Julio Medem's documentary La Pelota Vasca (The Basque Ball; skin against stone) which goes on Spanish release on Thursday and will be shown in London next month, features 70 Basque people who hold a wide range of views talking about the conflict. It created a furore before its debut last week at the San Sebastian film festival.

Two participants tried to remove their voices, claiming that the result was less objective than they expected. Others denounced the documentary as biased because their opinions were not included.

Maria San Gil, a conservative town councillor in San Sebastian who goes everywhere with bodyguards after receiving death threats, urged the festival's organisers to pull the film "in support of all those who feel attacked by this documentary". Medem's film was also condemned by Pilar de Castillo, the Culture Minister, as a platform for separatist violence. The minister, who had not see the documentary, added that it "treats unjustly people who have suffered from terrorism".

The film, which is mobilising public opinion, comes as the regional government of the Basque Nationalist Party (PNV) launches a plan to achieve Basque sovereignty by consensus.

Medem said yesterday at the film's preview in Madrid: "I didn't expect all this polemic, especially from those who refused to be in it. I did what I could with the voices who spoke to me. I wanted to show all the different angles of Basque opinion, and reflect the Basque conflict in all its aspects. I believe I reflect the views and the sufferings of two-thirds of Basques."

Interspersed with noisy and claustrophobic scenes of the Basques' national game of pelota - a sort of squash with handbaskets - and scenes of the region, the film interviews Basques whose opinions span the political terrain between armed separatists and conserve Spanish hardliners.

A university professor speaks while his bodyguard sits beside him; a widow describes how Eta shattered her life when they murdered her policeman husband; a young politician tells how his leg was blown off; a woman crosses Spain to see her Eta husband in prison for a few minutes; another describes how police tortured her during questioning on suspected Eta contacts.

Writers, journalists and local politicians of all parties (except Madrid's ruling Popular Party) recount their experiences, and try explain the conflict and how it might be resolved. They are voices that any visitor to the Basque country would encounter, but which are rarely aired in mainstream Spanish political or cultural circles.

"I came with two commitments: to non-violence, and the pursuit of dialogue," Medem said yesterday. "But I tried to respect the opinions of all I spoke to.

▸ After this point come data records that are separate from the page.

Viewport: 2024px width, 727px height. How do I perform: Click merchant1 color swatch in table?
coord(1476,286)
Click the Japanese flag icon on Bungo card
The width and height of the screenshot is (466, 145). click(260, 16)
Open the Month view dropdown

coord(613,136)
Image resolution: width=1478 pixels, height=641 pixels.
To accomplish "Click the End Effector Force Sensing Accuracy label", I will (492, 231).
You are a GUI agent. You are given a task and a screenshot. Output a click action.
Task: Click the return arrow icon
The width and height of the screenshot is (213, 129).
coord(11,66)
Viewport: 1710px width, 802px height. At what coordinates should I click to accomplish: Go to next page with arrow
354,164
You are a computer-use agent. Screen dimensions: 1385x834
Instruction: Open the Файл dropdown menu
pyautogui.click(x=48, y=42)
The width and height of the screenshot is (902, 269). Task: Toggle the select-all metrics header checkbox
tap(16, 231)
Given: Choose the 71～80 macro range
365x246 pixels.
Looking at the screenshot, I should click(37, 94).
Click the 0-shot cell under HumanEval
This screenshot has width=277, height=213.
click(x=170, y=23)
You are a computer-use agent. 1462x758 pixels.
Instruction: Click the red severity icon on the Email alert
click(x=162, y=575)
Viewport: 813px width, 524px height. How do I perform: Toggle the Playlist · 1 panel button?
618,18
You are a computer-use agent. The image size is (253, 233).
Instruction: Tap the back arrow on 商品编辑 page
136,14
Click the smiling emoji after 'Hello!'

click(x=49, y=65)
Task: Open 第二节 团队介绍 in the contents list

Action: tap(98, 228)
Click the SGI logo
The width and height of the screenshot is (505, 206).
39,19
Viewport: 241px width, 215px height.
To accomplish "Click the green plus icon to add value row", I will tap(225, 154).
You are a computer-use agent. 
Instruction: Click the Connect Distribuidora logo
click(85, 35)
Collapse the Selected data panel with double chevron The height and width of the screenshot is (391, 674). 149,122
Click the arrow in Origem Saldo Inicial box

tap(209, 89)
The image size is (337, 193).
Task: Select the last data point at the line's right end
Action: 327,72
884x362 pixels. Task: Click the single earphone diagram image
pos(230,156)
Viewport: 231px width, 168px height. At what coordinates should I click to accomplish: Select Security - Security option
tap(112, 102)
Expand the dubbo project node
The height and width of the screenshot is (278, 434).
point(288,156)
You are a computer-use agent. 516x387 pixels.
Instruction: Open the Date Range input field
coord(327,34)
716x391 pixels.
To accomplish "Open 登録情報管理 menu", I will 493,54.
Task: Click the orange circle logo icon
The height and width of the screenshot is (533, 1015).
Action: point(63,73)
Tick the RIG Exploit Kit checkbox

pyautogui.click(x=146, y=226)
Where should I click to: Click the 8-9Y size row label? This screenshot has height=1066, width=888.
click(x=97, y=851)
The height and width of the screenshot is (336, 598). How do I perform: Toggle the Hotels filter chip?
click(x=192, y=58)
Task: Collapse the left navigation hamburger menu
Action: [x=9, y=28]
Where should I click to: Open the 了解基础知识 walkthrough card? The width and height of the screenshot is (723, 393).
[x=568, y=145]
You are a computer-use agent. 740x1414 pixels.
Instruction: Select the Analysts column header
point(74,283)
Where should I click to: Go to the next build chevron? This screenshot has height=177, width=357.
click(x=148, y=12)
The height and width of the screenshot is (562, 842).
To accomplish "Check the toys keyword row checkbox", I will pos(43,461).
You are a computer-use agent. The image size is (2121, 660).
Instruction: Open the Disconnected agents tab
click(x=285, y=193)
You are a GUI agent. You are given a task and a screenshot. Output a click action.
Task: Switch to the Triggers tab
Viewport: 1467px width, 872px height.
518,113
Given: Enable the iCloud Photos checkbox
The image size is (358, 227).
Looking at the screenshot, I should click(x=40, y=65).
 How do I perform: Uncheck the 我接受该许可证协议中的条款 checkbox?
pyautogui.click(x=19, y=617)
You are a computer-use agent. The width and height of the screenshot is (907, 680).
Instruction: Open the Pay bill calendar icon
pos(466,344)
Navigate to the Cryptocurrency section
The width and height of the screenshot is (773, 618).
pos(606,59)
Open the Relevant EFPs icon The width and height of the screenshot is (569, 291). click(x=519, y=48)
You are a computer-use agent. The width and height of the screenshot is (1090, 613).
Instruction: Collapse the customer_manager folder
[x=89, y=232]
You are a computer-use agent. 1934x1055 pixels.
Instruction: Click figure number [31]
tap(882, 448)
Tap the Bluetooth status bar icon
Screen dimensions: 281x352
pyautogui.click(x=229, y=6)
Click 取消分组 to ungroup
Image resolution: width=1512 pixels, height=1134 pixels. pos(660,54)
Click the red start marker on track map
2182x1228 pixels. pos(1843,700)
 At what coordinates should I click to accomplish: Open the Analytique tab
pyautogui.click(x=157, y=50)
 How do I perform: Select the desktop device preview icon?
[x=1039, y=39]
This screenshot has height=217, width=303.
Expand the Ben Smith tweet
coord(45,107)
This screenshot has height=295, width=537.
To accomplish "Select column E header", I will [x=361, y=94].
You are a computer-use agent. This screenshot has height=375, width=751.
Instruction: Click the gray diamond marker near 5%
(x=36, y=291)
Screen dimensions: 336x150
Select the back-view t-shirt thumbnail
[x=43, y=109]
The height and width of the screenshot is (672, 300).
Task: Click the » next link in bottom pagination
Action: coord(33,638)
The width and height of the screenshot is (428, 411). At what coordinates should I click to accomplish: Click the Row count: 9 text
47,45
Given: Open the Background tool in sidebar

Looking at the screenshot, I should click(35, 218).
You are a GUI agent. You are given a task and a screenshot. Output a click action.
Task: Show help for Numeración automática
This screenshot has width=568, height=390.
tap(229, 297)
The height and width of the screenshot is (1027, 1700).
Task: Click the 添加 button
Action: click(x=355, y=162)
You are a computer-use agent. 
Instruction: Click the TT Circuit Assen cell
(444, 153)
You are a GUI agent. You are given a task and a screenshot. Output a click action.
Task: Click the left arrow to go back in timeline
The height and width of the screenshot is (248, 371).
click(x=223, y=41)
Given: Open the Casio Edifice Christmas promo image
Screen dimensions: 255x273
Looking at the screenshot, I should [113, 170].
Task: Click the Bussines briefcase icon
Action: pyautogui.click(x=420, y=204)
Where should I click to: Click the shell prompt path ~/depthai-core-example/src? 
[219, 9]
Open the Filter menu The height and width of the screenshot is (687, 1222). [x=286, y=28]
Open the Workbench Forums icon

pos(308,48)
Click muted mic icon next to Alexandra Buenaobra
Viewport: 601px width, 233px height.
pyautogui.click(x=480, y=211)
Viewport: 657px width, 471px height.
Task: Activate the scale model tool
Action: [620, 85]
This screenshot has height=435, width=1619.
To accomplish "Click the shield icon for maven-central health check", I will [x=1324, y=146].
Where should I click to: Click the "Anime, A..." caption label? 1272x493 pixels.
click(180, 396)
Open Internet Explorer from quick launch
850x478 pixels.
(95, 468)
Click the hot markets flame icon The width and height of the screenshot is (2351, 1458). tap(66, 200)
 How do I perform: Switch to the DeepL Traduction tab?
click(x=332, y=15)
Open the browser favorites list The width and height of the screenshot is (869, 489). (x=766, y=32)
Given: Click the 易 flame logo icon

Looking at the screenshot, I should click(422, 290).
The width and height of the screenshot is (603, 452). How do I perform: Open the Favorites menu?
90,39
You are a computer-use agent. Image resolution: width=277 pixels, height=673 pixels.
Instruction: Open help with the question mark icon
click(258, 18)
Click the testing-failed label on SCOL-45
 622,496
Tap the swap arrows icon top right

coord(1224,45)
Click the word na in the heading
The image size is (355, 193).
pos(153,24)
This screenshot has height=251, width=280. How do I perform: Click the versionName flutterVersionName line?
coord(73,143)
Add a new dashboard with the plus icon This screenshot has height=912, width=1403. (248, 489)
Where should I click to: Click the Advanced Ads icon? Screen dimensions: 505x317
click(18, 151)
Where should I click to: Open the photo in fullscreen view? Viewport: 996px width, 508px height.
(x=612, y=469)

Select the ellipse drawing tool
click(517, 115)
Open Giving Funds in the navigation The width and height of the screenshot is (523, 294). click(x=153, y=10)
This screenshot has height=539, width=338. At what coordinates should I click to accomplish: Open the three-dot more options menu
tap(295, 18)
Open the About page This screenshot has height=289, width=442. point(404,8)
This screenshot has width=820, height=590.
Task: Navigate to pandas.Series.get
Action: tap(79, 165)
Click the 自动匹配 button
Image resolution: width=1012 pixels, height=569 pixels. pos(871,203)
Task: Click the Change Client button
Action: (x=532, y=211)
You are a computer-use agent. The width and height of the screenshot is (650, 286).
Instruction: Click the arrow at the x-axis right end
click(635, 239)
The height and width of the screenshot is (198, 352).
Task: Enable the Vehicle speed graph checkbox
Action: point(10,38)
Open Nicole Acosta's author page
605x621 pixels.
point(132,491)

Absolute truth doesn't exist, and everyone has their right to a small part of the truth."

So polarised has the Basque conflict become that the very mention of the word "dialogue" prompts accusations that Medem is soft on terrorism.

But his stand reflects a deeply rooted Spanish tradition whereby artists and cultural figures open up areas of public debate that politicians have closed off.

The film does not feature questions or voiceover, but instead reveals the opinions, intercut one after another. "Less a dialogue than an assemblage of monologues," said one critic.

Medem, who made Lucia and Sex and Lovers of the Arctic Circle started on La Pelota Vasca two years ago, "horrified" he says by "lynchmob campaigns of slander and lies against Basque nationalism by the PP government" during regional elections won by the conservative Basque Nationalists.

Medem squeezed hours of footage into 75 minutes, cutting between speakers in mid-soundbite. He did this, he says, to eliminate pauses and hesitations and to include more voices. "I expect the viewer will understand I'm being honest and faithful to their views and not manipulating them."

This film is no polemic. Yet it has set everyone talking in what appears, at last, to be the beginning of a political debate.